本発明は、アルミ合金などの軽合金を鋳込むための鋳造装置と該鋳造装置を用いた鋳造方法の改良に関するものである。
軽合金用の鋳造としては、金型を用いたダイカスト法が一般に用いられているが、これは、保持炉から供給される溶湯をプランジャー加圧して金型に圧入させる技術である。
このダイカスト法は、金型に溶湯を高圧、高速で注入して成形を行うことができて、短時間での鋳造が可能であり、薄肉鋳物の生産性が高いが、寸法精度が得難く、ガス及び酸化皮膜の巻き込みによる欠陥も多く、加えて、鋳物装置寸法も大型化してコストが大きく、使用エネルギーも大きいという問題がある。
これに対し、最近においては、保持炉(ルツボ)の上部に金型を配置し、前記保持炉の溶湯に圧力を加え、セラミック製ストークを介して溶融を押し上げて金型に供給して成形を行う低圧鋳造法も提案されている。
この技術は、上述のダイカスト法に比べ、装置も簡素化でき、使用エネルギーも小さくて済む利点、及び高品質の鋳造品を得ることは可能であるが、金型の溶湯が凝固するまで溶湯の押し上げを終わらせることがないこと、即ち、金型と保持炉は連通状態のままであるからことから、溶湯凝固に時間を要し、鋳造のサイクルタイムが長くなって、生産性が低いという問題がある。
こうした問題を解消するために、保持炉(ルツボ)と、該保持炉の上部に配置した金型との間に、溶湯の供給を許容し、或いは遮断するシール板を作動させる開閉機構を介在させるという提案がなされている。
即ち、この技術は、シール板によって、保持炉と金型とを遮断できるようにし、溶湯を降下させて金型内の溶湯の凝固を早めるようにしようとするものである。
こうした技術として、次の文献を挙げることができる。
特開2008−213034
本発明者は、上述した従来技術のシール板(開閉体)を作動させる開閉機構を備えた鋳造装置の実験、研究を行ってきたが、前記シール板を平板状とし、或いは棒状とした構造のものにおいて、シール板が、そのホルダー内でのスムースな摺動が出来なくなり、稼動不能に陥るという問題に直面した。

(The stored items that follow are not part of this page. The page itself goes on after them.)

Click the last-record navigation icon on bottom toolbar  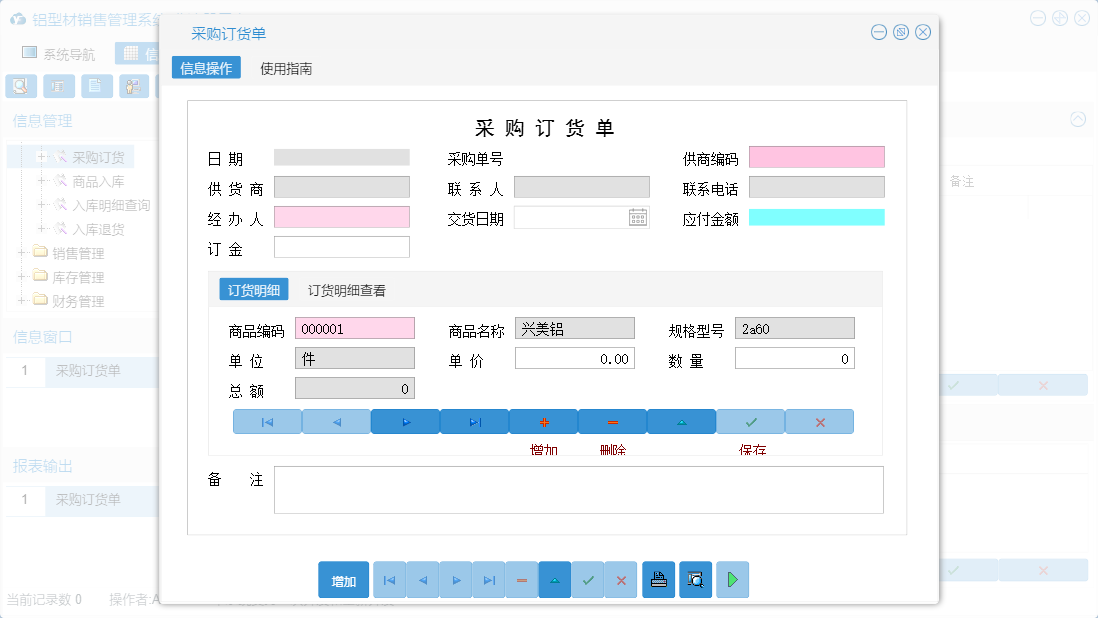click(x=488, y=580)
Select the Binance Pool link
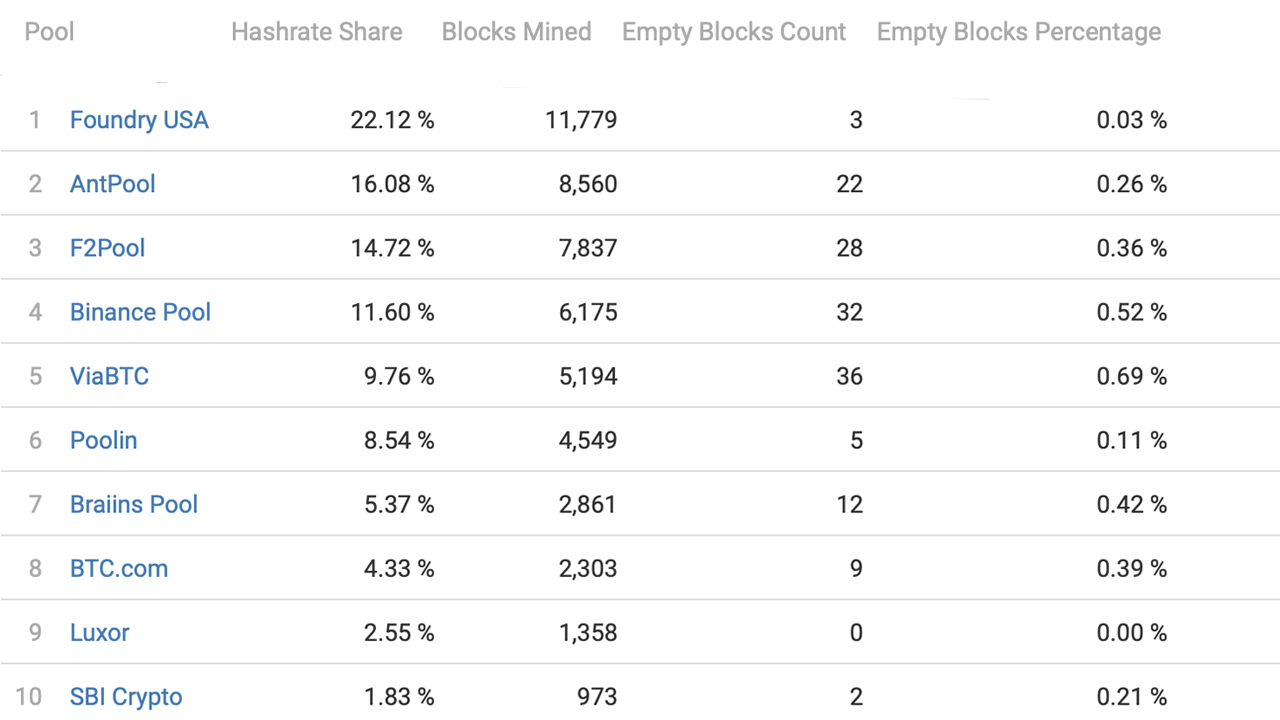The width and height of the screenshot is (1280, 720). 140,312
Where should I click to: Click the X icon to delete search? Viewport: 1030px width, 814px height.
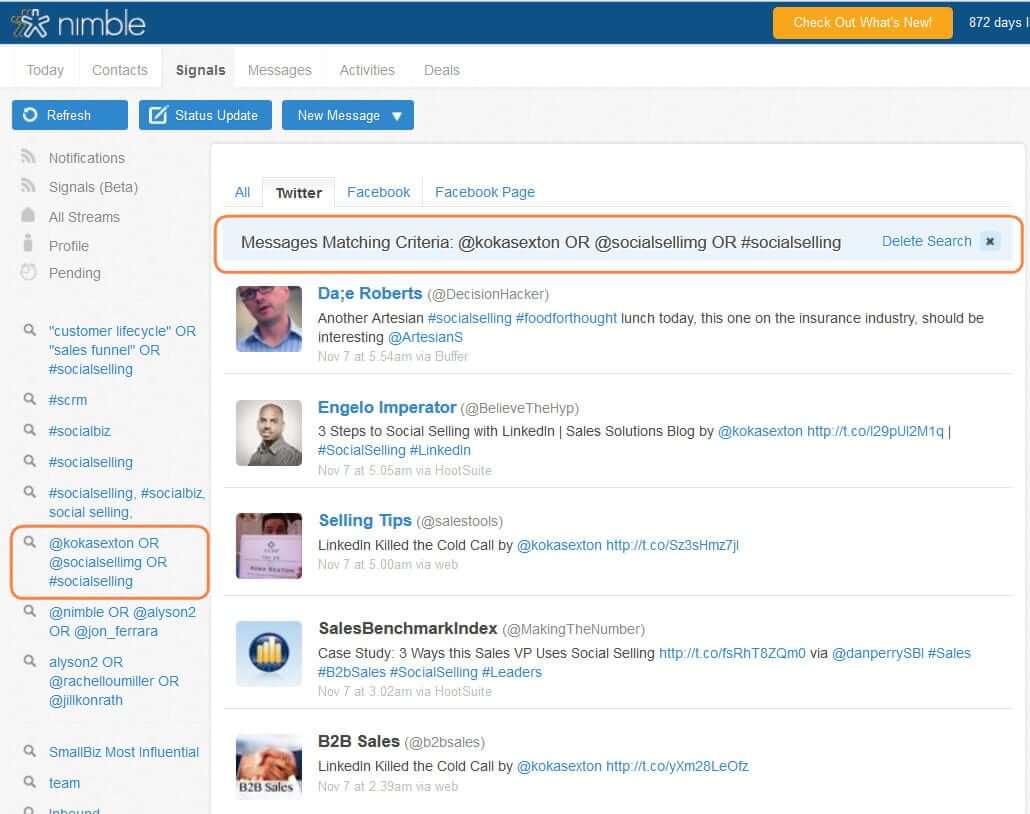click(x=990, y=241)
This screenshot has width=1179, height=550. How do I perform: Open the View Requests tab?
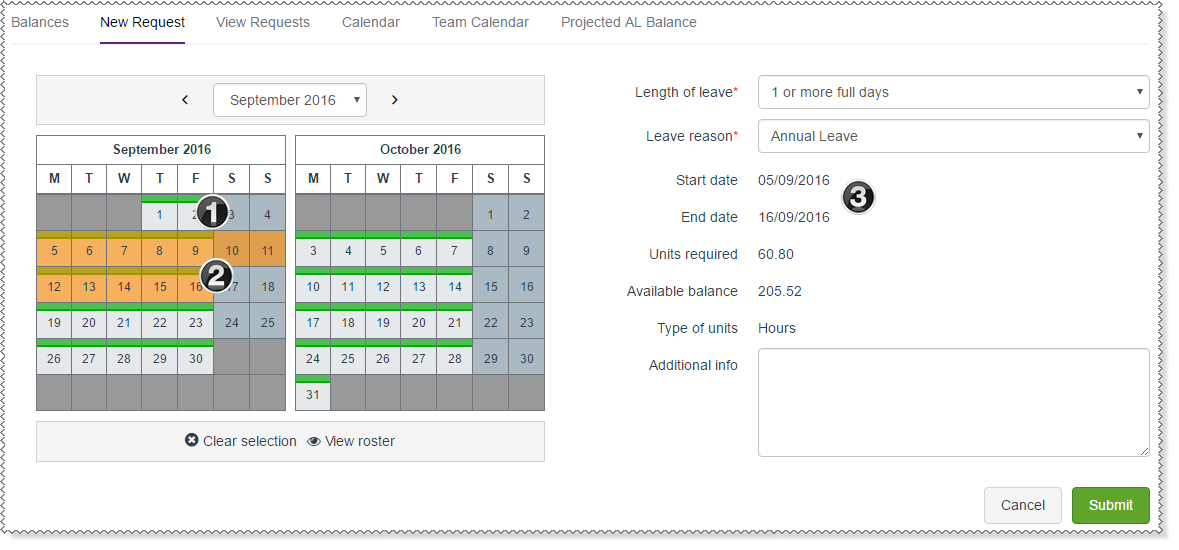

かかる問題は、高温の溶湯に晒されるシール板が熱変形を来たすことが原因であると推測され、溶湯の漏れを防ぐためにホルダーと緊密に接当している構造では、少しの変形であってもホルダー内面に対する無理な接当状態を招いて、スムースな摺動が出来なくなるものと考えられる。
加えて、金型への溶湯供給後に、加圧手段によって金型内の溶湯に圧力を加え、鋳型の隅々に対する溶湯の完全密着を図ることになっているため、この際、金型内の溶湯を介して、その加圧力が前記シール板に伝達されることになり、溶湯と接触して高温になることで機械的強度が低下している前記シール板の変形を助長しているということも推測される。
本発明は、かかる問題点に鑑み、開閉機構を介在させることで在来の低圧鋳造法に比して製造サイクルを短くして生産性を高めながら、その開閉体を常に正常に摺動させることができるようにし、鋳造装置の生産効率を高めることができるようにすることを目的とする。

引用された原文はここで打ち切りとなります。